In assembler, this looks like this (comments mine, the code was generated by the Clang compiler):
mov 0x11e004, %eax // Load the address (0x11e004) of the source vector into the EAX register
mov (%eax), %eax // Load the 4 bytes at the address found in the EAX register from RAM into the EAX register
mov 0x11e000, %ecx // Load the address (0x11e000) of the destination vector into the ECX register
mov %eax, (%ecx) // Store the contents of the EAX register into the address that the ECX register points to (aka transfer into memory)
// Same deal, but, the pointers are offset by 4 bytes (this is the y component)
mov 0x11e004, %eax
mov 0x4(%eax), %eax
mov 0x11e000, %ecx
mov %eax, 0x4(%ecx)
// And again, this time with an offset of 8 bytes (this is the z component)
mov 0x11e004, %eax
mov 0x8(%eax), %eax
mov 0x11e000, %ecx
mov %eax, 0x8(%ecx)
ret // Return to the caller
You may or may not have noticed that despite x86 being a CISC instruction set, it doesn't have instructions to move data directly in memory. You first have to load it into a CPU register and then store it.
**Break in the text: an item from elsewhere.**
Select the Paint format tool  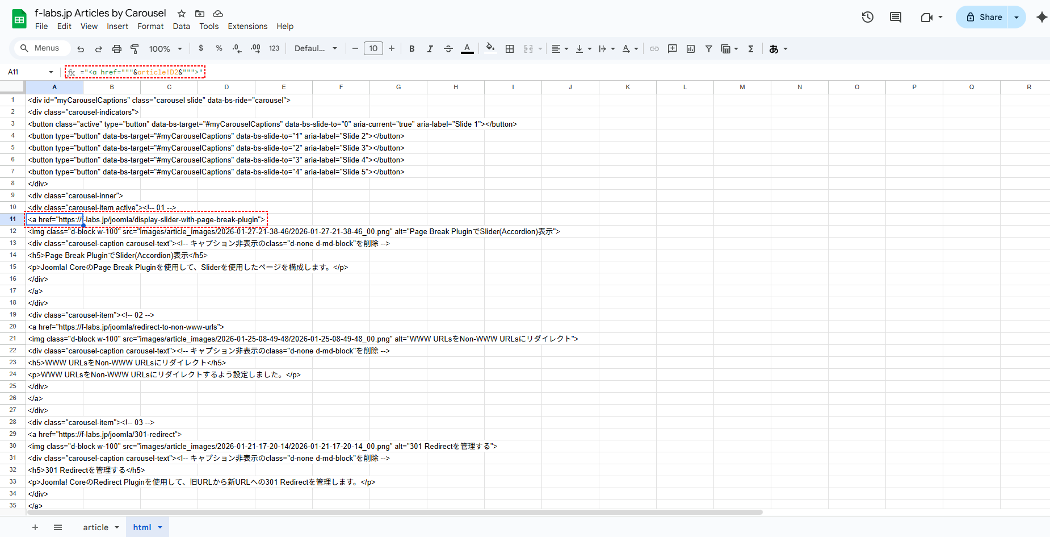[x=135, y=49]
And no, this is NOT what the CPU sees. Assembler, again, is for human consumption only. It is more closely to what the CPU will see eventually, but it's still not quite there. It does lack a lot of the high level niceness of C though. In C, the very same would look like this (in fact, this is what I threw at the compiler to get the assembly from earlier):
void test()
{
// vec1 is 0x11e000 and vec2 is 0x11e004
vec1->x = vec2->x;
vec1->y = vec2->y;
vec1->z = vec2->z;
}
If you have assembler code, you throw it at an assembler which finally generates the actual machine code out of this. What the CPU will see eventually is the following (same format of the assembler code. Each line is one instruction):
a1 04 e0 11 00
8b 00
8b 0d 00 e0 11 00
89 01
a1 04 e0 11 00
8b 40 04
8b 0d 00 e0 11 00
89 41 04
a1 04 e0 11 00
8b 40 08
8b 0d 00 e0 11 00
89 41 08
c3
Except, it's still not exactly what the CPU sees, because this is, again, for human consumption. It IS what the CPU sees in regards to that the hex numbers represent the value of one byte each, but the CPU doesn't see it as text but consumes the bytes).
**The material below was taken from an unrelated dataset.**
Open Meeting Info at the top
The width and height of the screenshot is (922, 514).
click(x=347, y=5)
And here is where thing start to get immensely complex. Modern CPUs are absolute beasts in what they do. They are beyond fucked up and the things that are done to allow as man instruction to retire as fast as possible are insane. You could fill books with one CPU generation alone. Things have come a long way since the first steps in micro-processors, and the worst thing that got in the way were the laws of physics. I'll spare you that for now, mostly because it would require writing at least five more paragraphs to explain a couple of more things in high level before even considering an actual CPU.
For completeness sake though, (you can skip everything now), ARM has what is commonly known as a RISC instruction set, where the R stands for reduced. It has a couple of very general instructions that you have to use together to get the specialized behaviour that you might have gotten out of a CISC instruction set. Usually RISC instruction sets are easier for the CPU to execute because instructions have a fixed length (note how above, the instructions have varying lengths), so things like instruction fetching can be done faster. Also this whole micro-ops thing which I'm not getting into for today.
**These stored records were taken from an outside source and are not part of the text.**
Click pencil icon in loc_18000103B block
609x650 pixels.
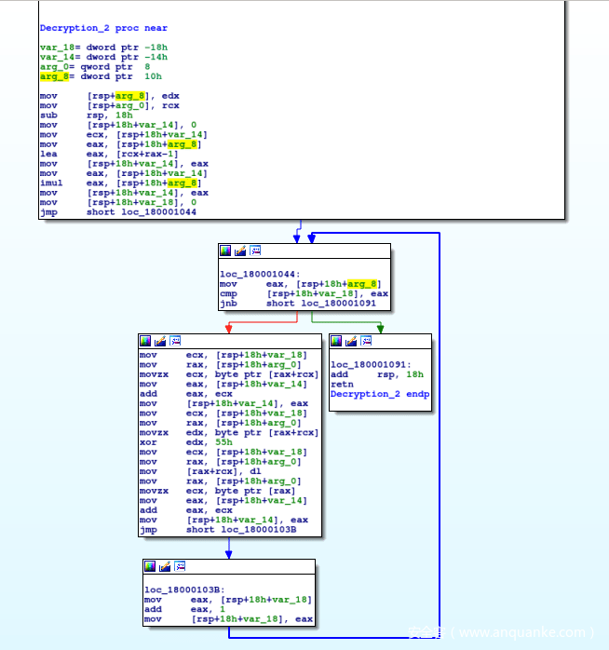(x=165, y=566)
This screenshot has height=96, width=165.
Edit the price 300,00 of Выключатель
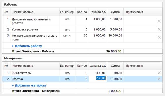tap(98, 73)
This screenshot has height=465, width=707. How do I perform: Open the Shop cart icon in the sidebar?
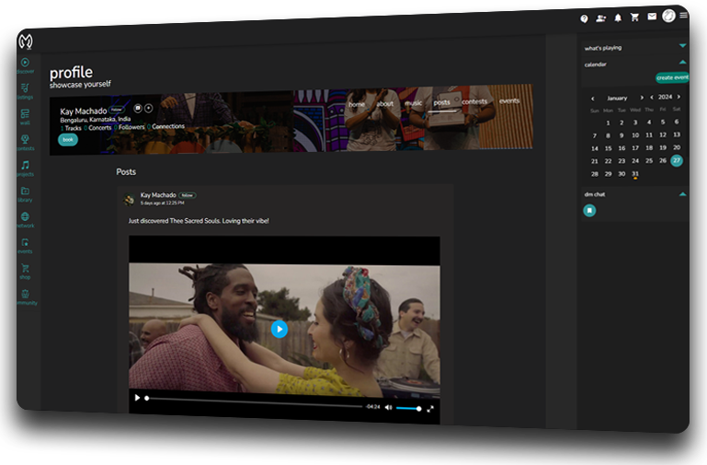(25, 269)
Questions? I have barely covered anything and left out a huge deal of information, so if anything seems incoherent, ask ahead.
Edit: Google keywords that might be interesting to get some deeper knowledeg into how CPUs work and why they are the way they are (this is an incredibly deep rabbit hole. Beware):
- Pipelined CPU design
- Superscalar CPUs
- CISC
- RISC
- x86 instruction set
- MIPS instruction set
- Out of order execution
- Register renaming
- Signal propagation
- Contamination delay
aha...
) - I do however plan on taking a leap down that rabbit hole when I have more time on my hands, thus helpping me create my games more efficiently and understand why they work they the way they do.